Page:
-*-
On 8 September 2010 19:43, Edward Kmett
Did you consider keeping the number of characters in the Text directly? Is there a reason it couldn't be done?
There's little point. Knowing the length does not usually help you save any other O(n) operations. It'd also only help for strict text, not lazy. Just like lists, asking for the length is usually not a good idea.
Actually it _can_ help quite a bit to know the number of characters (not just words) present in the input:
It can tell you of the absence of surrogate pairs if the length (in characters) is the same as the number of words. This then lets you do indexing as an O(1) operation. I used this in a simple fingertree of utf-8 encoded bytestrings to enable faster indexing into leaves that didn't have utf-8 tailbytes present. Since a lot of UTF-8 text has huge swathes of ASCII content, this turned out to be a pretty big win for me. Since the vast majority of UTF-16 text probably contains all Plane 0 (UCS2) content, you can get similar wins. The cost is that you either have to have a sentinel 'don't know' value or pay to scan any arrays that you directly convert to Text.
Text does not need to fit every use case. Our impression is that most applications do not need string indexing and for the few that do, a specialised structure is perfectly reasonable (eg using arrays of code points, or trees of arrays of code points). Text should be a replacement for String: a type used for general string manipulation a common type used in interfaces for passing strings between components. In the general rage of use cases it should offer reasonable memory use and performance. It does not need to be the perfect choice for the buffer of a text editor or other special internal use cases. It's an important point in the API design of Text that indexing is discouraged because, given a compact variable-length internal representation, you cannot make any useful promises about the performance of indexing. As you point out you can sometimes do better than O(n) but generally you cannot and it's not good to encourage a style that often performs well but occasionally is terrible.
-*-
Dataset content:

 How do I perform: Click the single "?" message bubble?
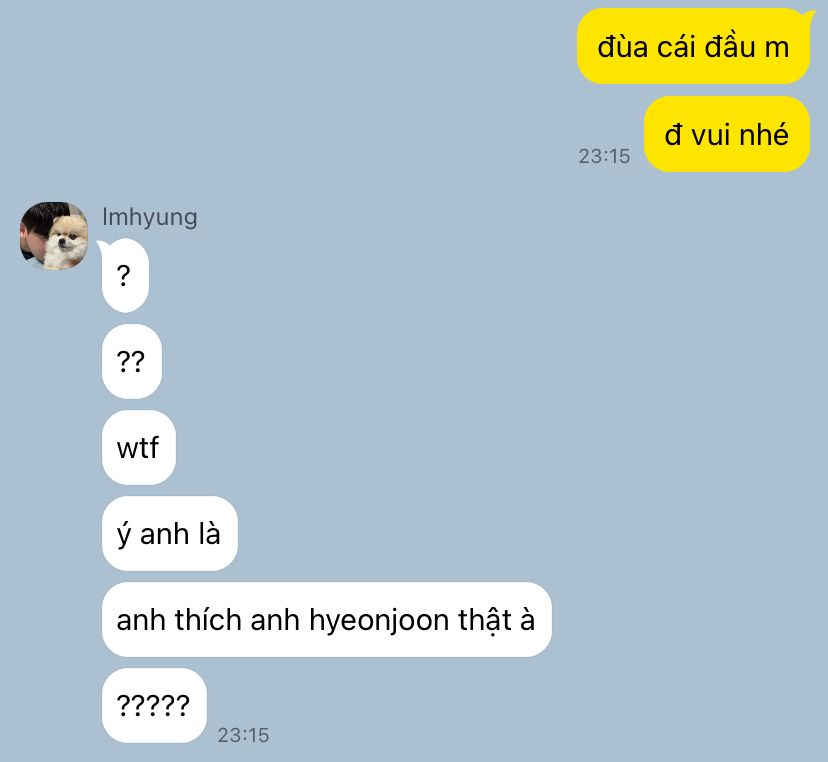pyautogui.click(x=125, y=275)
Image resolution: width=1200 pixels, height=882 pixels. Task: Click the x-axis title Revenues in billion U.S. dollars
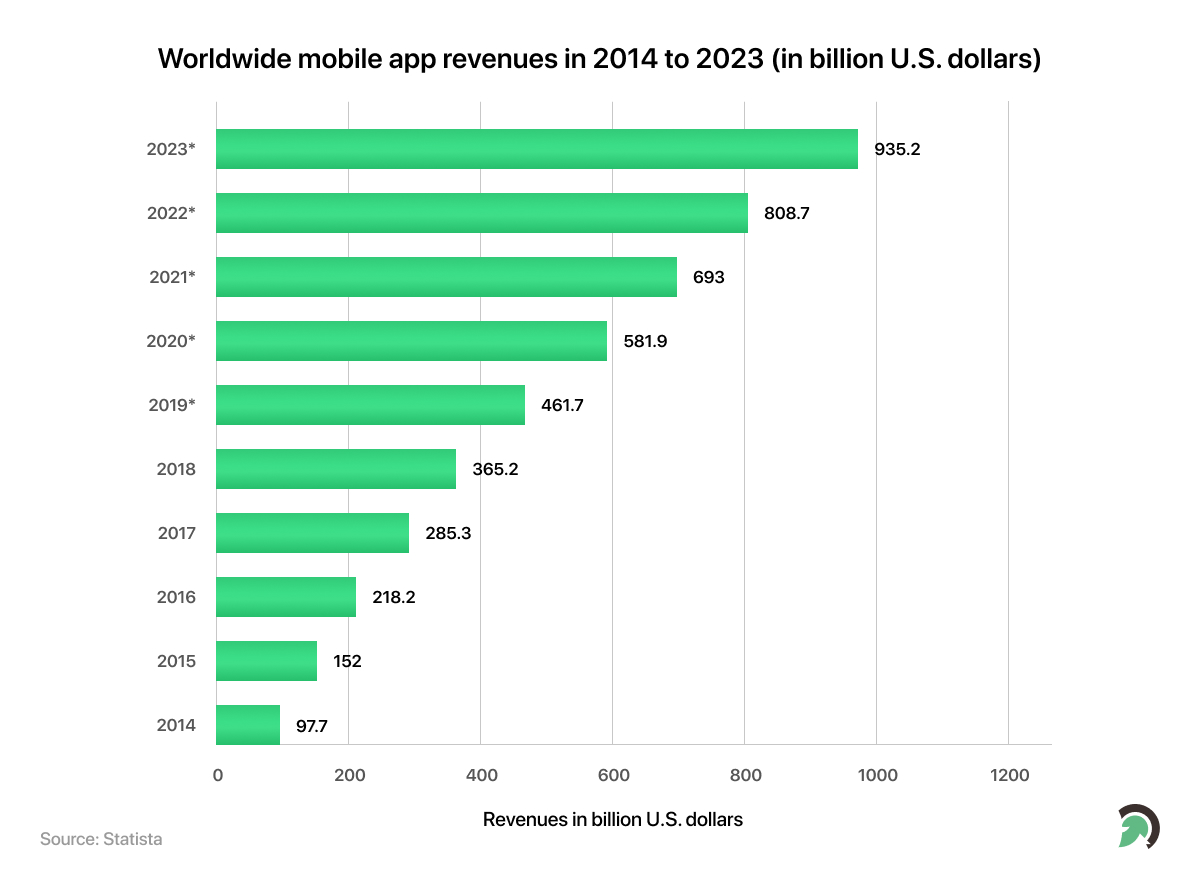(613, 819)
-*-
Problem statement:
Please explain in one to three sentences why, according to the discussion of the Text type, its API design discourages indexing.

The answer:
Text uses a compact variable-length internal representation, so no useful promises can be made about how indexing will perform. Indexing can sometimes be done faster than O(n), but generally it cannot. Encouraging a style that often performs well but is occasionally terrible is not good.